Saturday, November 5, 2011

Jan's Health Updates

Hi folks,

I'm sure posting an announcement like that on Facebook is in poor taste. But the one-on-one conversations have become overwhelming (and anyway I never like to pass up the opportunity to write a smartass haiku).

Over the past several weeks I have undergone a series of pokings and proddings that confirmed a diagnosis of Class Three Follicular Lymphoma (lymphoma being a cancer of the system that's meant to protect you from cancer. Neat trick, huh?) This is actually a second-time-around for me; I went through lymphoma and treatment back in the late 90s and got a very long, productive, healthy remission. And now it's back.

The treatment has the unfortunate name of R-CHOP. It sounds like butchery, but it involves no knives; just poison. I will be spending one day every three weeks in the hospital starting Thursday, Nov. 10. After three rounds of chemo, they'll scan me again to see what's what. Eventually they'll get the wretched stuff shrunk back down to nearly nothing, and then I expect to get another nice long remission, if not an outright cure.

I expect to keep teaching on my usual schedule through the school year, but will not be jumping up and down to take on extra projects. It's likely that I won't feel very well, but actually I may feel better undergoing chemo, in spite of its toxicity, than I do now. The cancer itself has been making me pretty puny for a couple months. If I lose my hair, I plan to start wearing outrageous headdresses piled with fruit.

People often ask what they can do for me, but it's hard to think of anything. Rick and I really don't need meals, and anyway I have all sorts of tedious food restrictions that make it almost impossible for someone else to feed me. If you have movies (DVDs or videos) that you'd care to lend me, I'd like that; I think I'm going to be spending a lot of hours on the couch this winter. You can post get-well messages here or email me or send a card if you like. I'd rather not talk on the phone. I've never liked talking on the phone, and I'm even more phone-averse now than ever.

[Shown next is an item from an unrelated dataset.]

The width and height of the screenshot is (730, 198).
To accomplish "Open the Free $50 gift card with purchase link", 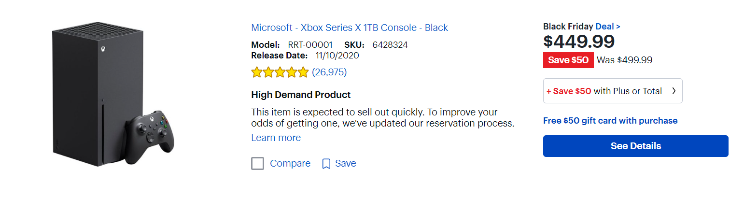I will [610, 121].
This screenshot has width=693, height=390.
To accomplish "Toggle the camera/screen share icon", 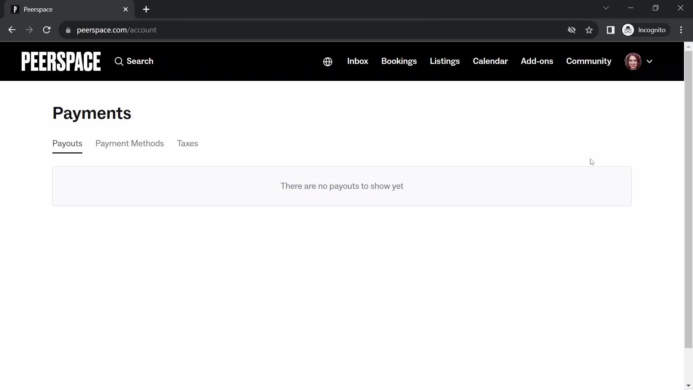I will pos(572,30).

I'm not really planning to blog about cancer -- ugh! I'm already so sick of it as a topic! -- but I will post updates here periodically. Feel free to pass the info on to other friends and acquaintances as you deem appropriate.

cheers,
Jan

5 comments:

  1. I'm so sorry you have to go through this Jan. Hang in there. Be kind to yourself. Take what you need to heal. I'm thinking of you...

    ReplyDelete
  2. Oh Jan, so sorry to hear this. But thank you for sharing. In return, I will share a brief story. My mother was 96 when she was diagnosed with lymphoma, an aggressive tumor in her pharnyx that was threatening to strangle her (family practice doc kept insisting she had allergies and gave her Sutafed until I demanded a referral). The ENT immediately diagnosed the tumor. She had it cut out, but it grew back. She didn't want to do chemo because she said she was ready to die...so unlike most of us!!! But he insisted she would die a horrible death without it. Long story short, she had chemo and then radiation. She lost 15 pounds, fell and broker her coccyx, but recovered and was cancer free for another six years before she died at 101 and ten months. So keep that fighting spirit. Much love and blessings.

    ReplyDelete
  3. Being phone averse must be an Oechler genetic trait . . . I love having call waiting and being able to ignore the phone when it rings after deciding that I have no interest in talking to the person who is calling (don't tell her . . . it's usually my mother). I take great delight in walking away from my car knowing that my cell phone is hidden in the glove compartment and not in my bag.

    I wish you well cousin and admire your wry sense of humor greatly! Hang in there . . . and don't forget to watch those movies that you'd never watch any other time! Porn, anyone . . .

    Tani

    ReplyDelete
  4. I am not happy to hear this at all! I am happy that you are one of the most lively, and spunky people I have ever known.

    I am sure this will help greatly in your healing process!

    I will keep up with your progress, and send you positive energy daily!

    Sandie

    ReplyDelete
  5. Hi Jan,

    Wishing you the most productive -and- easiest R-CHOP process that you can possibly have.